### EXCERPTED DATA
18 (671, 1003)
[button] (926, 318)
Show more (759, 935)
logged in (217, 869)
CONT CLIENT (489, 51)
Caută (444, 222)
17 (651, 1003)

### REQUIRED TASK
Reproduce every one of the lines above, word for word.

### RESPONSE
18 (671, 1003)
[button] (926, 318)
Show more (759, 935)
logged in (217, 869)
CONT CLIENT (489, 51)
Caută (444, 222)
17 (651, 1003)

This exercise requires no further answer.